Researchers at the University of Cambridge have accelerated the screening process for novel Parkinson’s disease treatments by leveraging the potential of artificial intelligence (AI).
The approach has the potential to accelerate the drug development process tenfold, as it revealed five very potent prospective therapeutic candidates for further research.
Nature Chemical Biology publishes the research.
Creating therapies that alter disease
Worldwide, more than 6 million people suffer from Parkinson’s disease. It can produce a wide range of symptoms, from the typical movement signs to issues with the gastrointestinal, sleep, mood, and cognitive function.
By 2040, the number of Parkinson’s patients is predicted to triple, making it the neurological disorder with the fastest rate of growth in the world. Parkinson’s disease still has no authorized disease-modifying therapies, despite the condition’s increasing prevalence. These therapies try to ameliorate the disease’s symptoms by specifically targeting the mechanisms that cause the illness.
It is believed that renegade proteins, which misfold and aggregate to create Lewy bodies, are the origin of Parkinson’s disease. These aggregates eventually accumulate within nerve cells, impairing function or even causing cell death.

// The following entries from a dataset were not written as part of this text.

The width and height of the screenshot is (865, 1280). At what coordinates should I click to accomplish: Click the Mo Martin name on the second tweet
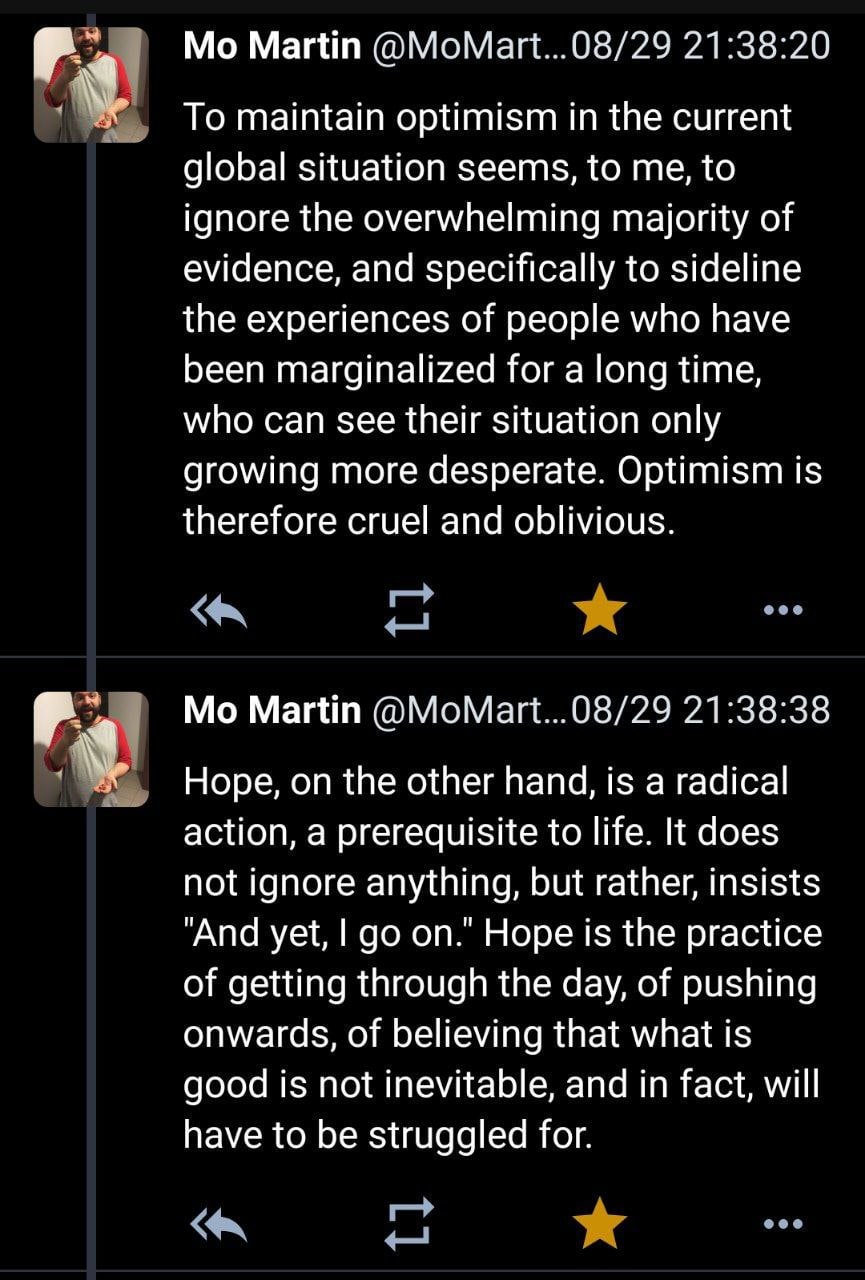271,709
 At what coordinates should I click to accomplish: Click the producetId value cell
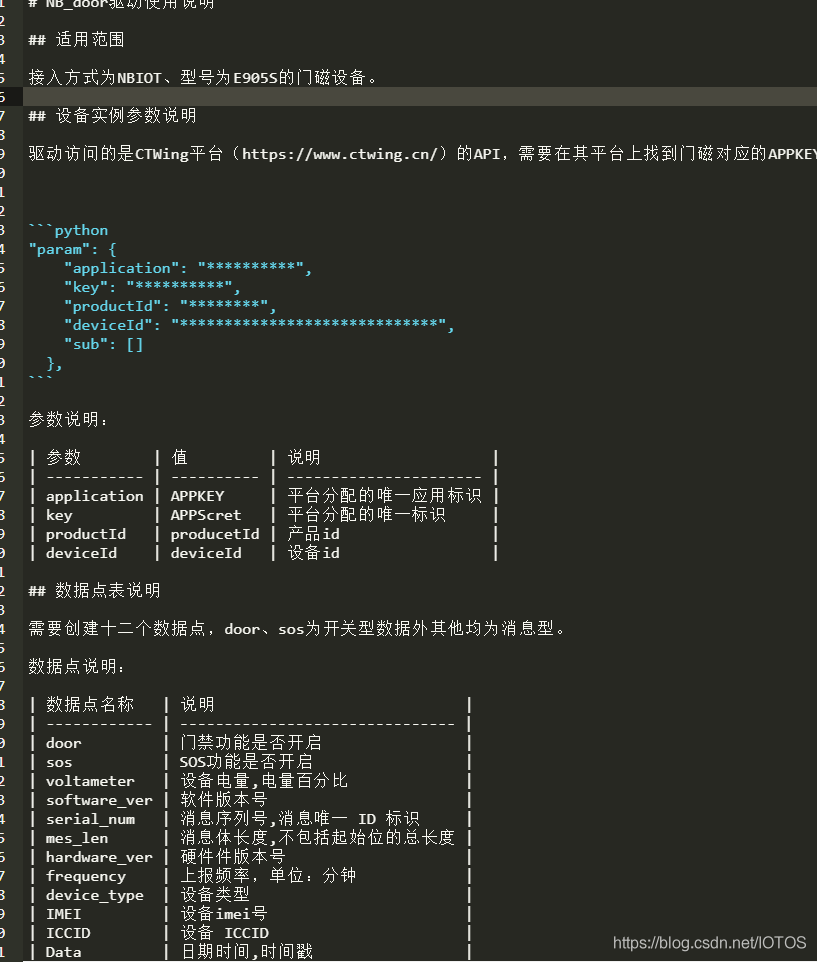point(214,534)
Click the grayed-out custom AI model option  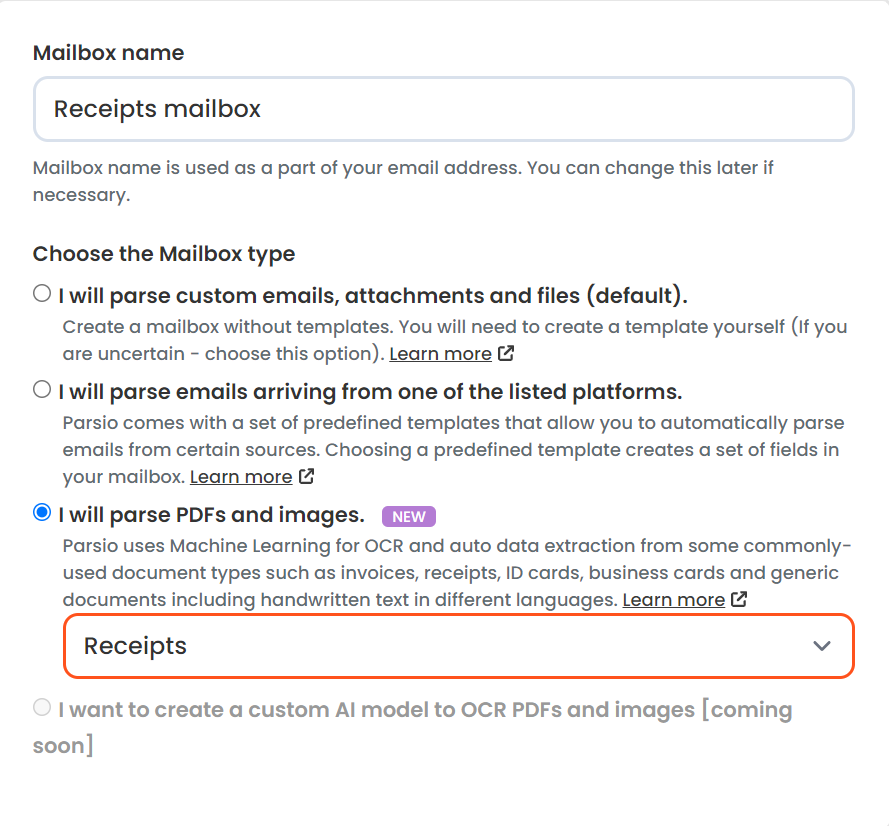41,708
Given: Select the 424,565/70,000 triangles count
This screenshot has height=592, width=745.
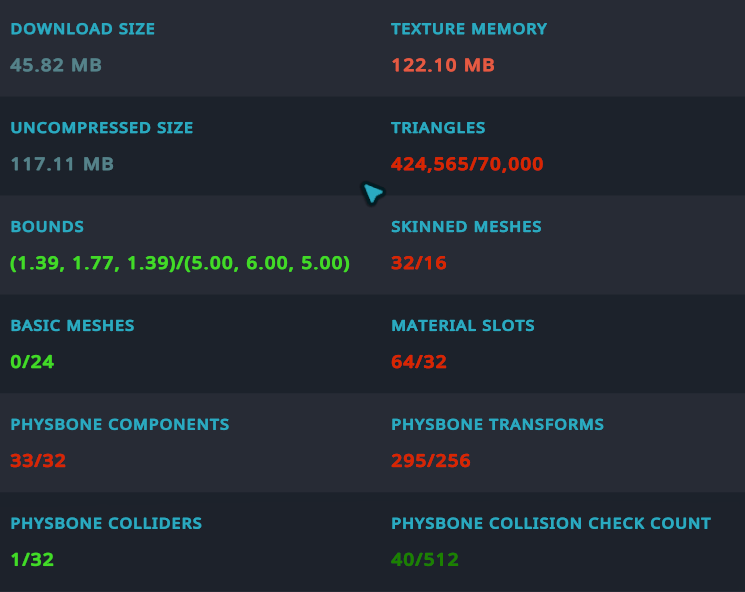Looking at the screenshot, I should pyautogui.click(x=467, y=163).
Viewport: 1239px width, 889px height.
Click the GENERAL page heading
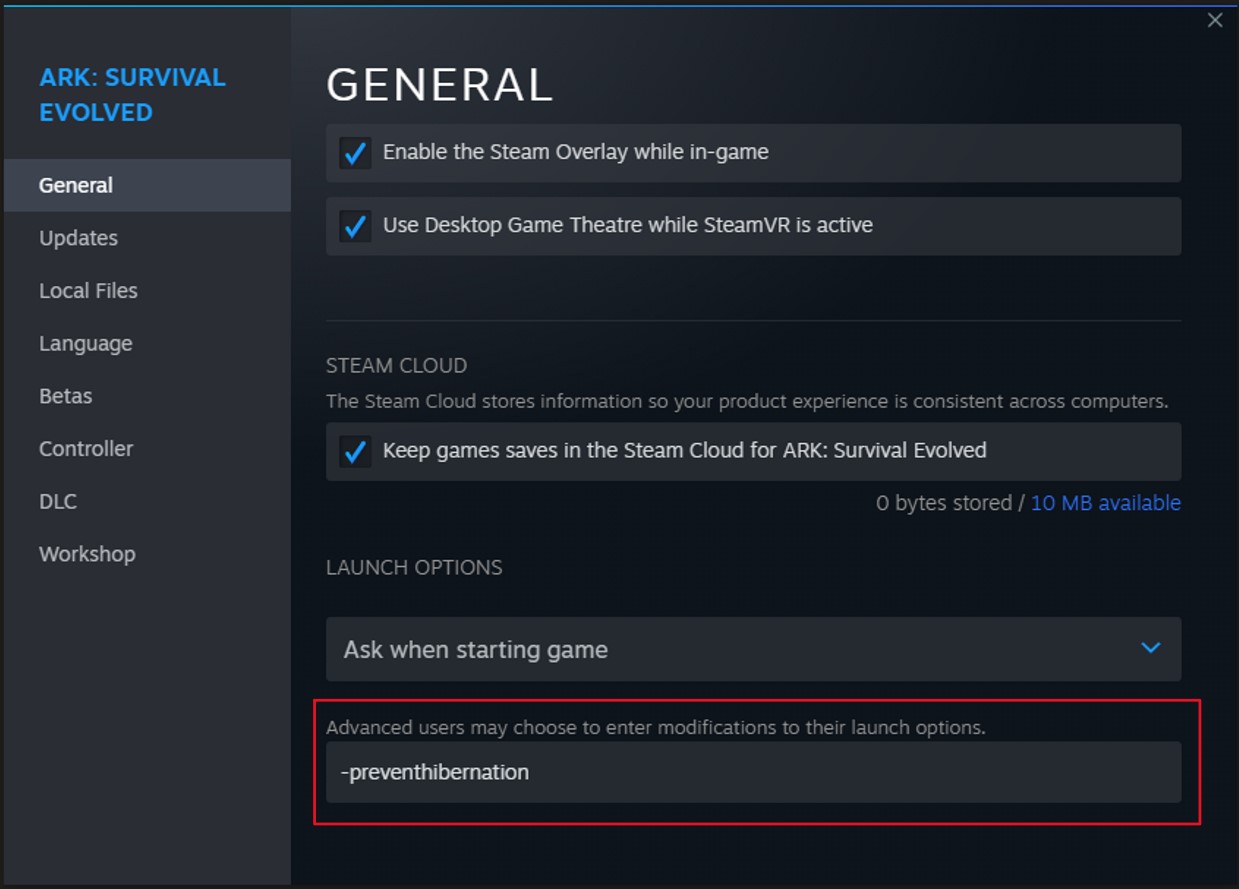coord(439,86)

Trials for possible Parkinson’s disease-modifying medications are underway, but the absence of experimental techniques to pinpoint the right molecular targets has hindered the development of these treatments due to a technological gap.
Prof. Michele Vendruscolo, the study’s lead author and a professor of biophysics in Cambridge’s Yusuf Hamied Department of Chemistry, stated that finding small molecules that can prevent alpha-synuclein from aggregating is one way to look for potential Parkinson’s disease treatments. However, this is a very time-consuming process; it may take months or even years to identify a lead candidate for additional testing.
In a recent study, Vendruscolo and colleagues at the University of Cambridge used artificial intelligence (AI) to reduce and expedite the expenses related to Parkinson’s disease treatment development.
AI-powered iterative screening
The scientists used a method based on machine learning to filter libraries of millions of chemical compounds in order to find potential candidates that attach to the protein aggregates and stop them from growing.
The most potent compounds that suppressed protein aggregation were identified by experimental testing of the top-ranking compounds. The machine learning model was then iterated with this data in order to determine which candidate compounds were the best.
“We screen computationally, as opposed to experimentally,” Vendruscolo said. “We were able to train our machine learning model to identify the specific regions on these small molecules responsible for binding by using the knowledge we gained from the initial screening. This allows us to rescreen and find more potent molecules.”
Using this technique, the scientists were able to create chemicals that target the pockets on the aggregate surface that facilitate their growth. Compared to earlier examples, these chemicals are both considerably more potent and less expensive to create.
“The process of finding the most promising candidates is being sped up by machine learning, which is having a significant impact on the drug discovery process,” Vendruscolo stated. This allows us to begin working on several drug development projects rather than just one. It’s an exciting time since so much is possible because of the significant reduction in both time and expense.